JOB: Please write out each of the items below word for word, without changing anything.

MATERIAL:

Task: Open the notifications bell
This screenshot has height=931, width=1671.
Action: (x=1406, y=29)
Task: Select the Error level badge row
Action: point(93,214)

FINISHED ANSWER:
Task: Open the notifications bell
This screenshot has height=931, width=1671.
Action: (x=1406, y=29)
Task: Select the Error level badge row
Action: point(93,214)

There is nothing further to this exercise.